The gold market is seeing some moderate selling pressure on Tuesday despite seeing gains earlier in the session. Spot gold prices have now fallen below key support at $1850, and if they close below this level it could set the stage for further downside in the days ahead as more longs throw in the towel. The market may be reacting to several inputs today, including commentary from Fed officials on what is a busy day for commentary.
New York Federal Reserve President John Williams reportedly said earlier today that he feels inflation is likely to return to a level of 2% in 2024. Williams began his commentary at the NABE/Bundesbank International Economic Symposium in Germany by stating that the Fed has all of the tools necessary to battle inflation, and that while difficult, the situation is not insurmountable. Williams also said he expects the Federal Reserve to move expeditiously to bring interest rates back to more normal levels over the course of the year. His comments about interest rates come nearly a week after the Federal Reserve raised the Fed Funds Rate by 50-basis points for the first time since 2000.

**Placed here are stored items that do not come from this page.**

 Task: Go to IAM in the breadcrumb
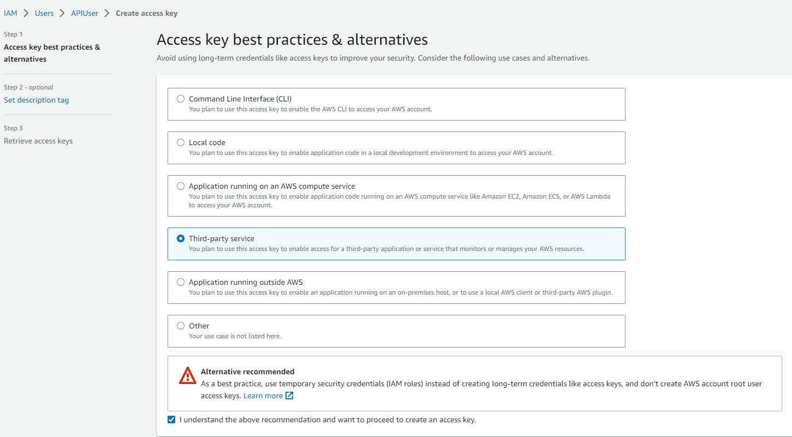tap(10, 13)
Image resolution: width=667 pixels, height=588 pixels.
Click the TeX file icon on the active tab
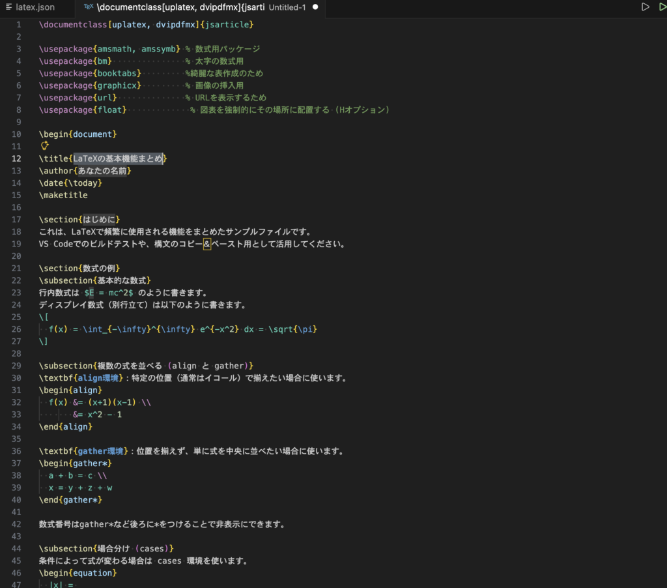pyautogui.click(x=89, y=7)
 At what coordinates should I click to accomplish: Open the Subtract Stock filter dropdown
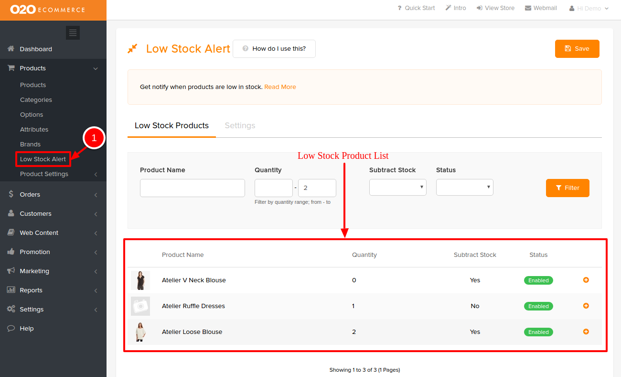pyautogui.click(x=397, y=187)
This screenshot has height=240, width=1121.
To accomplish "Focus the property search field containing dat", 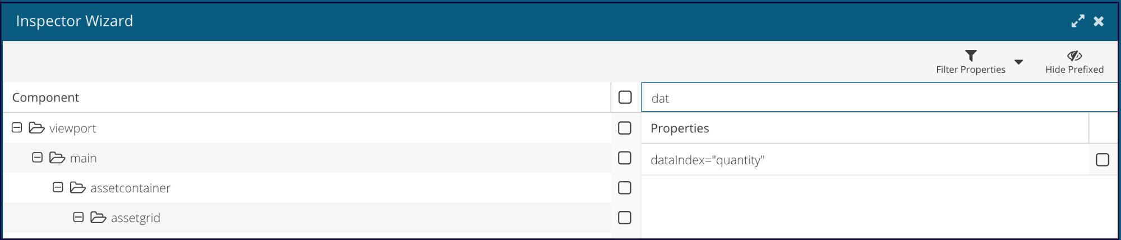I will point(879,98).
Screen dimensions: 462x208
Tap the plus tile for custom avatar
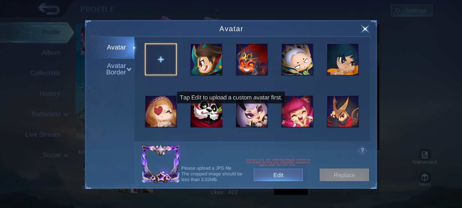point(161,60)
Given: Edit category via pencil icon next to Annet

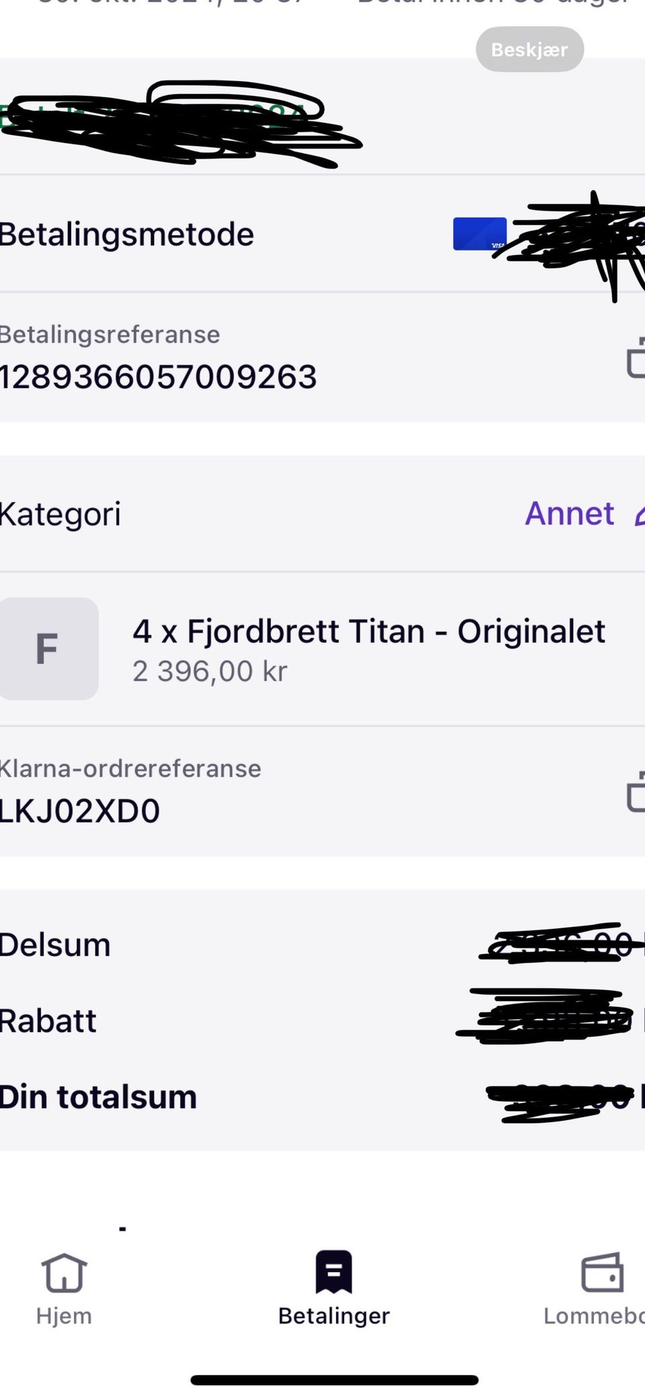Looking at the screenshot, I should (x=640, y=515).
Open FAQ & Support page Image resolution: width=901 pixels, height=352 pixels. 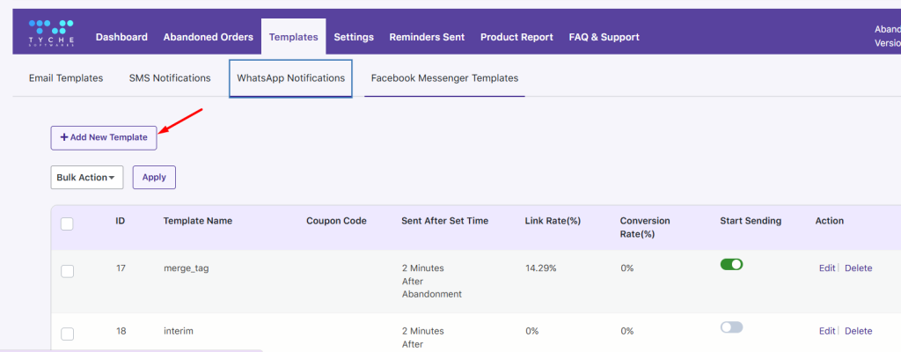[x=604, y=37]
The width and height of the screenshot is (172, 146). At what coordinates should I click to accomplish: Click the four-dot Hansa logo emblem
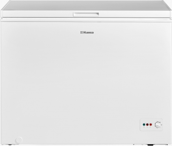[x=81, y=32]
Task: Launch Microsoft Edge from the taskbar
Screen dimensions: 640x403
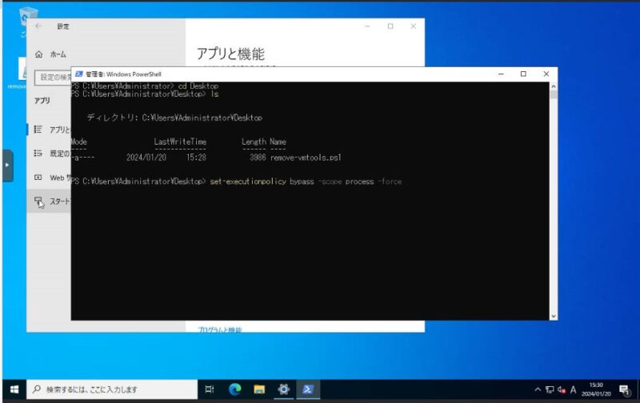Action: point(234,389)
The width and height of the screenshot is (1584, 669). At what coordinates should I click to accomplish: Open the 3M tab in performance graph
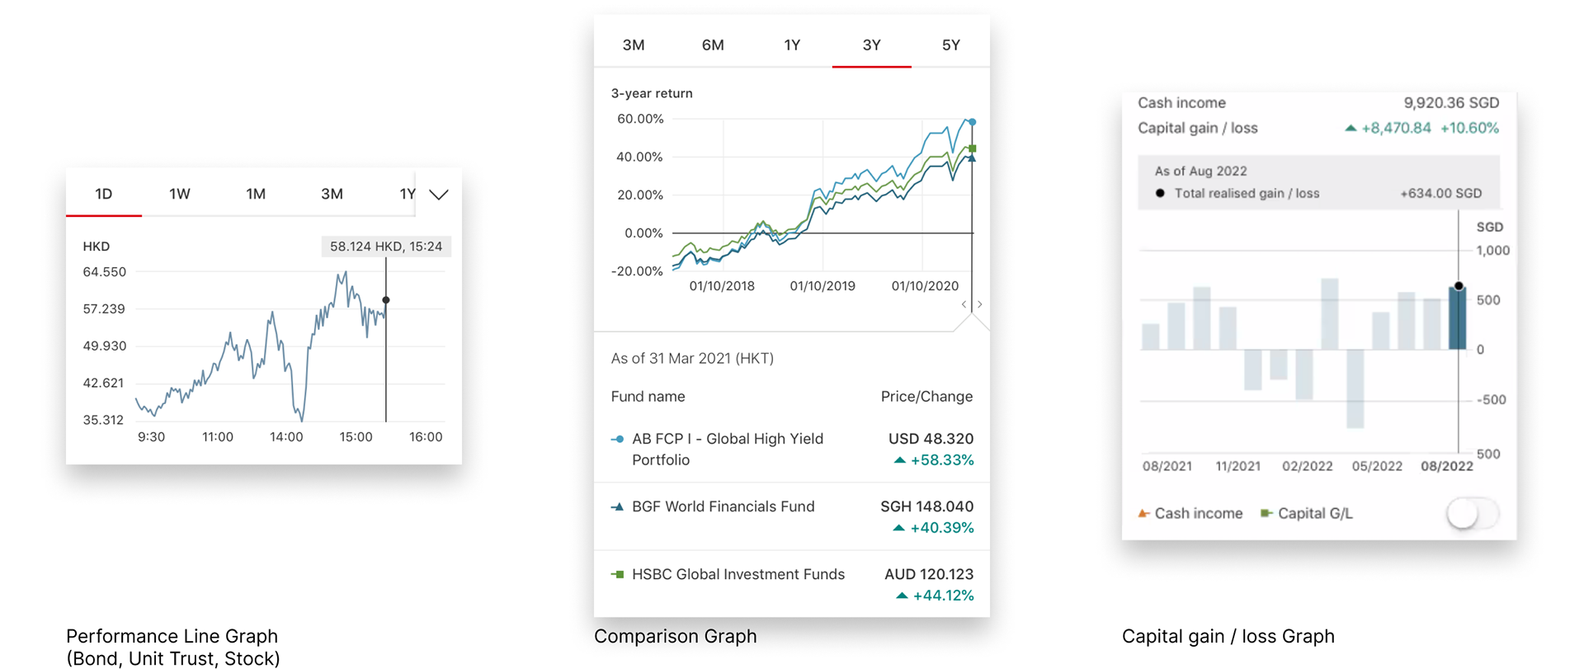[x=332, y=194]
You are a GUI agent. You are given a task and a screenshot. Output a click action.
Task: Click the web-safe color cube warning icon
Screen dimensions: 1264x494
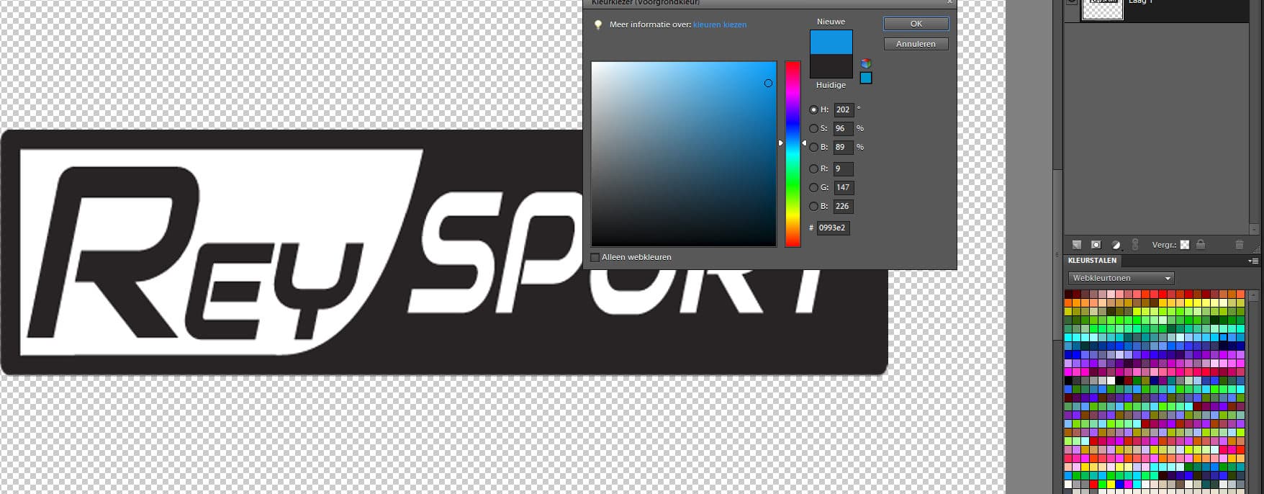click(x=866, y=63)
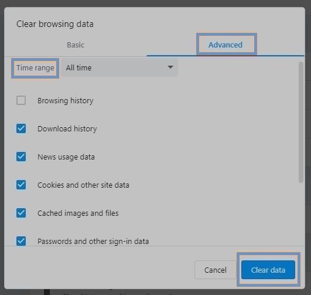The height and width of the screenshot is (295, 311).
Task: Uncheck Cached images and files checkbox
Action: click(21, 213)
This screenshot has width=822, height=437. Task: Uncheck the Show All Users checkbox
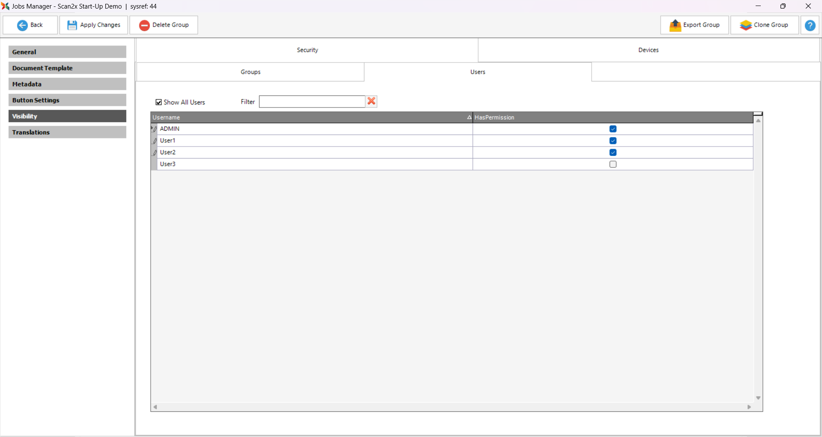point(159,102)
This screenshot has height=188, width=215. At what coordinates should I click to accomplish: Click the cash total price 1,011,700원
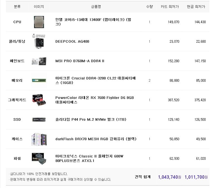(x=196, y=177)
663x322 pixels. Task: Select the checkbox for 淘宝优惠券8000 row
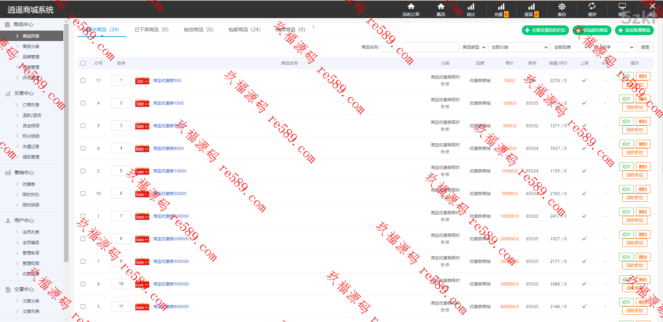[83, 148]
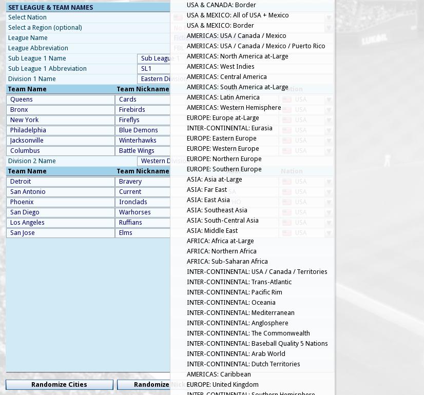The image size is (424, 395).
Task: Choose 'AMERICAS: Latin America' region
Action: [x=223, y=97]
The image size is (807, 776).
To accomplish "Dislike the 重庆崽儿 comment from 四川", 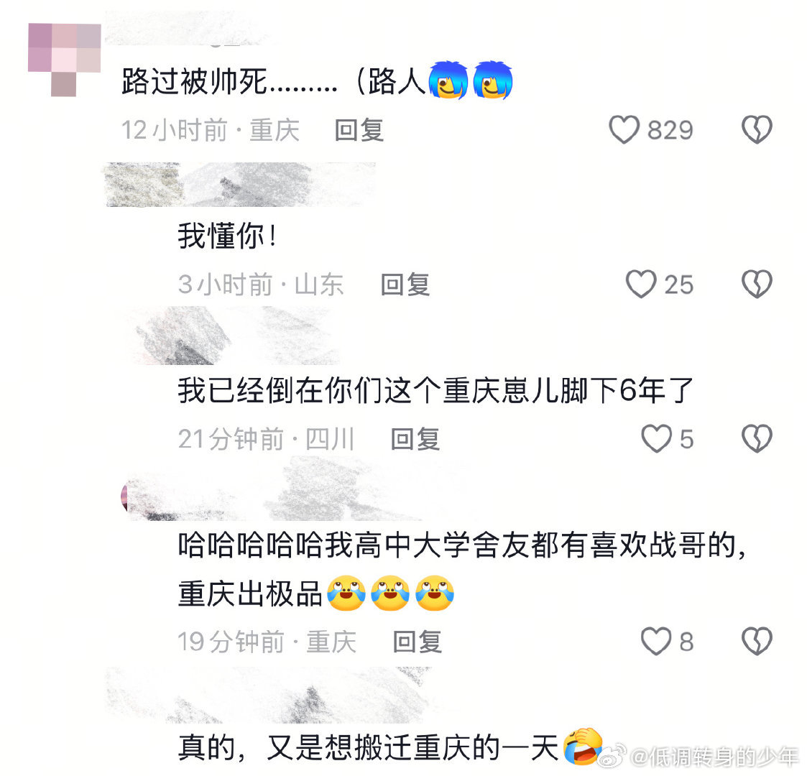I will tap(757, 438).
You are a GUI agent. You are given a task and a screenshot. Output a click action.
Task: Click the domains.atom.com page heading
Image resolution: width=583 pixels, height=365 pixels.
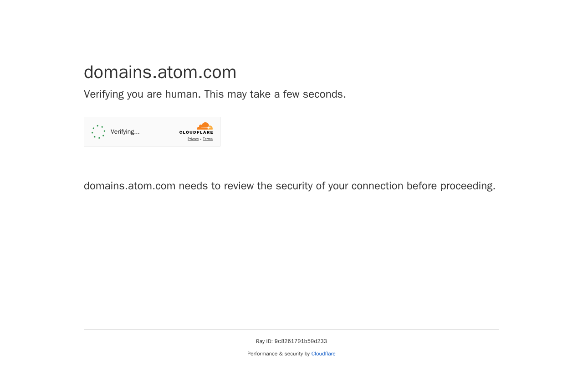coord(160,72)
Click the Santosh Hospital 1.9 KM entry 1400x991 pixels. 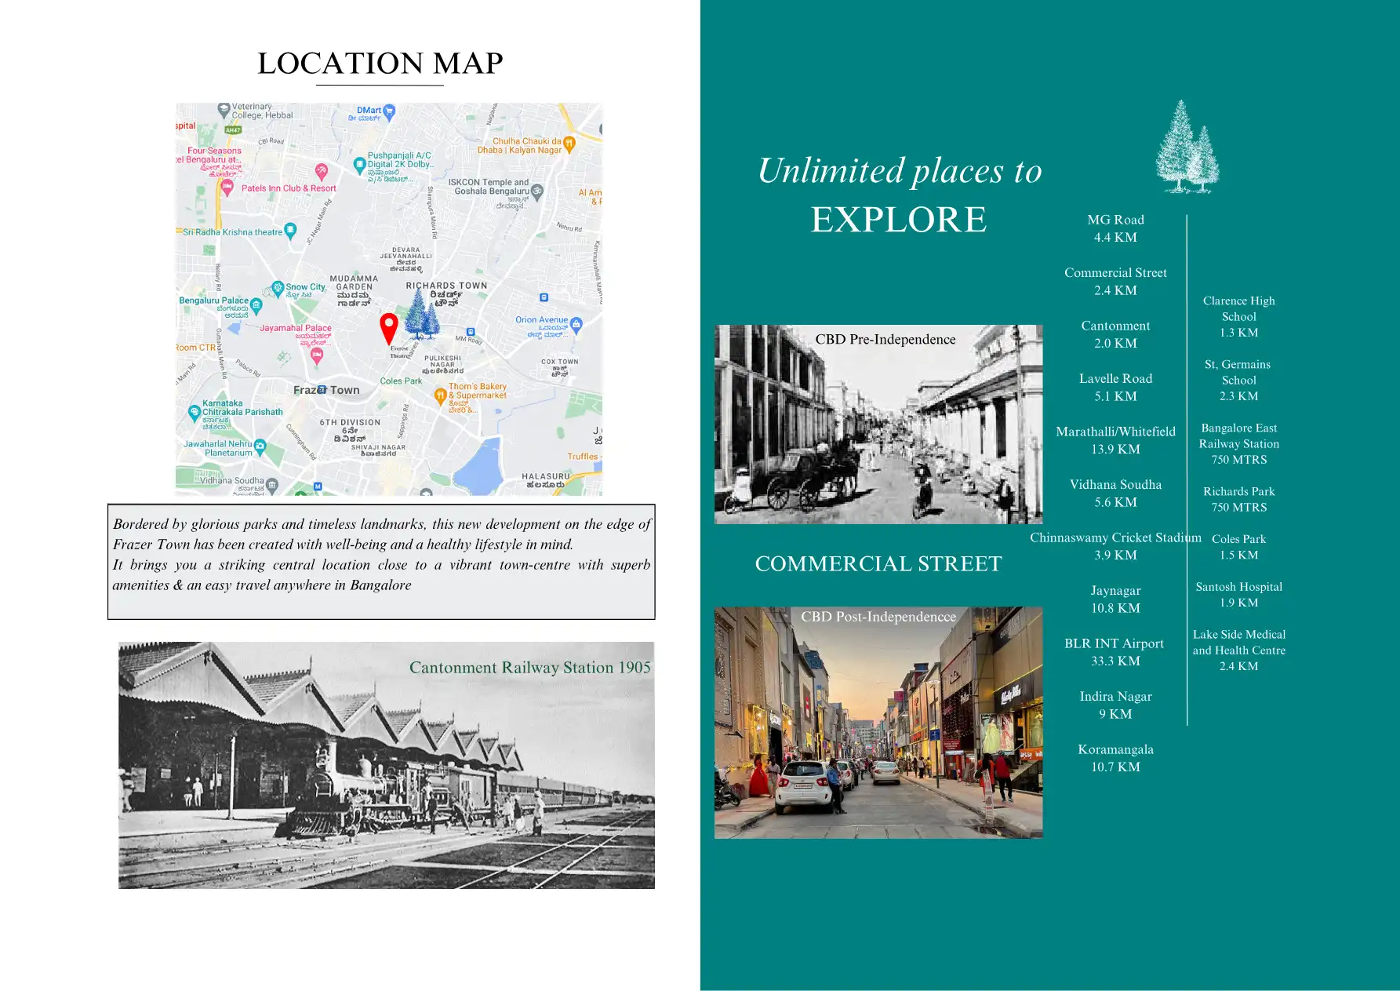(1238, 595)
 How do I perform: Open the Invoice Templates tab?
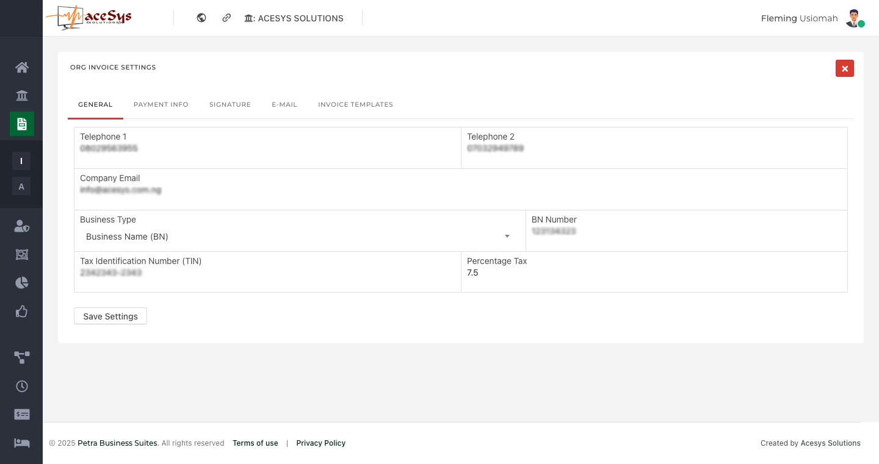[x=355, y=105]
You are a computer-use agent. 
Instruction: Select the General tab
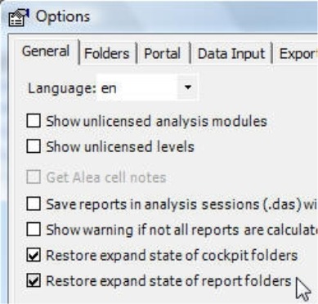(46, 51)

Williams is not the only Fed official speaking today. Other Fed personnel will also be commenting on the economy and their outlooks today. In an effort to build more credibility for the U.S. Central Bank, these officials are likely to echo Williams’s remarks, stating they believe the central bank has all the necessary tools and will use them accordingly to bring inflation under control. Faith in the Fed has been sorely lacking, after all, and anything its members can do to boost morale may be seen. Unfortunately for the Fed, it waited too long before taking action and is now firmly behind the inflationary curve. Not only that, but other issues at play may also affect global markets.
The ongoing war in Ukraine shows no signs of abating any time soon. The conflict could keep supply chains jammed up for even longer than expected and could add to already-problematic inflation. If the West were to get involved, either in the air or on the ground, it could send shockwaves of risk aversion through global markets and could make the Fed’s job even more challenging.
While Ukraine and Russia fight a battle of ideals, China is fighting a battle against Covid. China has gone so far as to lockdown major cities such as Shanghai and Beijing in order to try to prevent the spread of the virus. The more cities that get locked down and the longer they remain so, the more economic activity will suffer for the globe’s second-largest economy. This could, in turn, have a negative impact on the global economy and could force central banks to rethink their planned pace of rate hikes.
The gold market may remain on the defensive for the time being. If the market closes below the $1850 level today, look for further selling pressure in the sessions ahead. If the metal does rebound and close above $1850, look for some buying to enter the market this week and try to take prices back towards the $1900 area.